Basically, the money you and I have is only good as long as you and I both think it is. Money is in a lot of ways a confidence game. But usually this doesn’t bother us because “the banks” are around as a kind of creaky grown up who’s supervising the rest of us who are kind of just playing store with our money.

What happened in 2008 was that the banks honestly fucked around hard. And when they first started finding out it was really scary because it happened really fast. The first bank that went down I don’t think was actually a bank. But it was called Bear Sterns and went down in like twelve or eighteen hours. Bear Sterns was publicly traded. So a lot of rich people lost money but also a lot of regular people like you and me.

When this happened the government panicked. They made J.p. Morgan buy Bear Sterns so that they could get some of the money back for people. But two things became more apparent when the next financial institution (Lehman Brothers) went down three or four months later.

1 – when banks/financial institutions go down, it’s not just the depositors who lose money. Banking is too connected now. So Lehman Brothers going bankrupt was now affecting a bunch of different people whose money was now locked up because they’d been doing business with Lehman or they had accounts there and they couldn’t get it at a time when they really needed it.

2- when Lehman brothers went down everyone learned the wrong lesson. They didn’t learn “this company fucked around and found out” which was the lesson the government was clearly trying to teach. They learned “Lehman went under and every person who stayed to the end is fucked now”. Which is basically how you get a run on everyone all at once, because now your money isn’t safe anywhere. So banks that were actually fine (they’d lost money but nothing really problematic) started being in danger because they were there and they had peoples money and people were scared to wait too long to get it and then not be able to. Things were getting a bit shaky.

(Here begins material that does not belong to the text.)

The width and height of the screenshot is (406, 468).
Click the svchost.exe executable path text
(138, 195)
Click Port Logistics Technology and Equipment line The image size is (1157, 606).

The AIG blew up. AIG was stupid. They didn’t mean to be but they were. They made bad bets and they made a lot of them and they didn’t think this was a problem because they had a lot of assets. Which is totally true. But AIG was cash poor. Insurance is very regulated (likely due to the long tradition of insurers screwing people) so alot of their assets weren’t things they could sell. The bets they made were like a bad insurance policy and all of a sudden everyone was trying to cash in at once. They owed a lot of people a lot of money. And AIG was more connected than a lot of the really big financial institutions. They were in a lot of places and if they suddenly disappeared then everyone was going to get screwed instead of just the people who were unlucky enough to be connected somehow to Lehman Brothers.

What the government (Hank Paulson and Ben Bernanke to be specific) were worried about wasn’t that a few places were going to go out of business. They were worried that money was going to stop working. For everyone. In regular everyday life things. And then people were going to get scared and they were going to get mean. And Paulson and Bernanke thought they could fix it with like an obscene amount of money to AIG so they did. They loaned AIG the money and then they made the banks all take some too so people would see that the banks were ok because the government said so. The government gave them money and the government promised they were ok. They were hoping people would buy that because it’s how we’ve always understood the system to work. And enough of us did. And they did manage to stop the bank run.